Wenn das mal so einfach wäre. In der gegenwärtigen Verfassung dürften auch die Bayern einige Nummern zu gross für die Dortmunder sein. "Wir werden schon sehr viel besser und sehr viel mehr verteidigen als am Mittwoch. Denn ohne Verteidigung wird man auch in München Probleme bekommen", sagte Kovac weiter.
In der Bundesliga spielen die Bayern und Meister Leverkusen längst in einer anderen Liga. Die direkten Konkurrenten heissen inzwischen Mainz und Freiburg. Gegen diese Gegner hatte Kovac zuletzt Erfolg, indem er seine Taktik so umstellte, dass sie besser zum Kader zu passen scheint.
Die Rückkehr zu einer Viererkette in der Abwehr in Barcelona erwies sich als Fehler. Gegen die Offensiv-Wucht von Wunderkind Lamine Yamal, Robert Lewandowski und Raphinha waren die Dortmunder hoffnungslos überfordert. Kovac schob dies auf ein kollektives Abwehrversagen.
Recht ungewöhnlich für seinen bisherigen Ansatz wurde der BVB-Coach auch relativ deutlich in seiner Kritik. "Dreimal in einen Konter zu laufen, ist zu viel", sagte Kovac und schimpfte auf die generelle Einstellung. "Wenn du diese tollen Spieler ohne dagegenzuhalten spielen lässt, wird es schwierig."

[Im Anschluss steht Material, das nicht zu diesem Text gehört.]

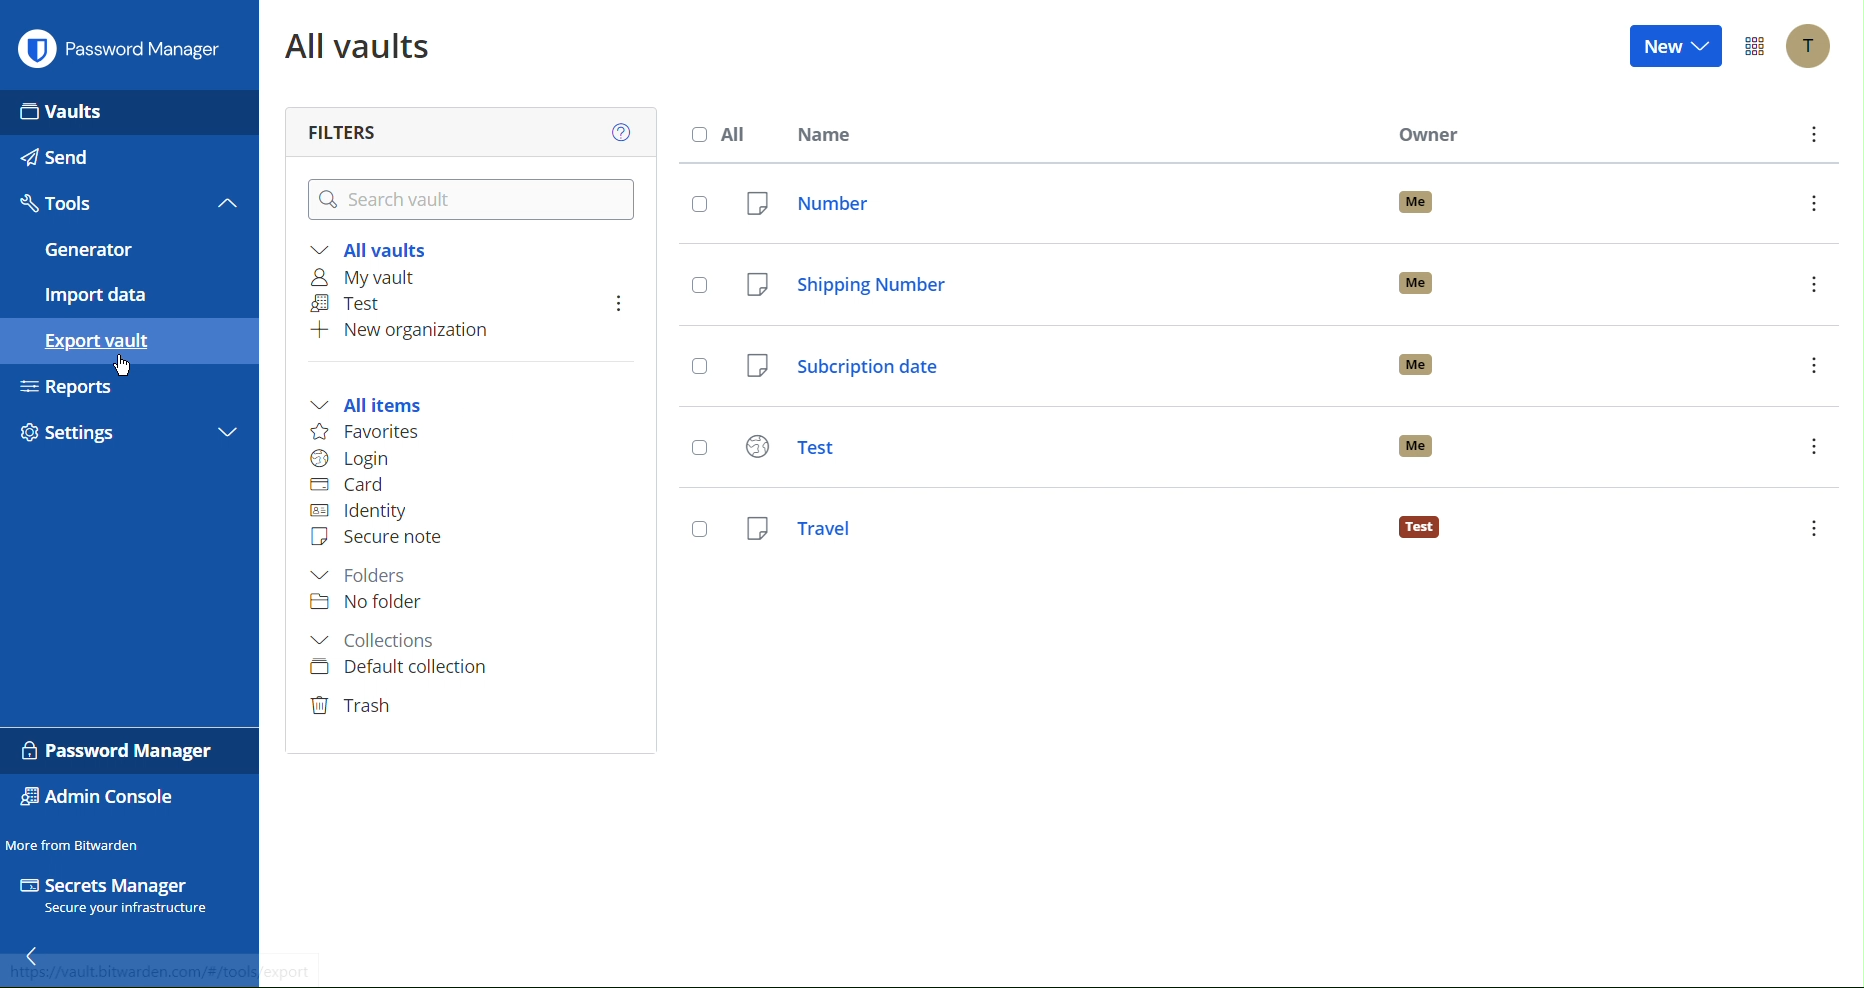  I want to click on Reports, so click(75, 383).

Laut Kovac hat sein Team allgemein "einiges an Nachholbedarf". Das gilt für den gesamten BVB, dem als Bundesliga-Achter erstmals seit zehn Jahren wieder eine Saison ohne die Champions-League-Bühne droht. Bereits am Wochenende droht in der Verfassung vom Mittwoch der nächste empfindliche Rückschlag.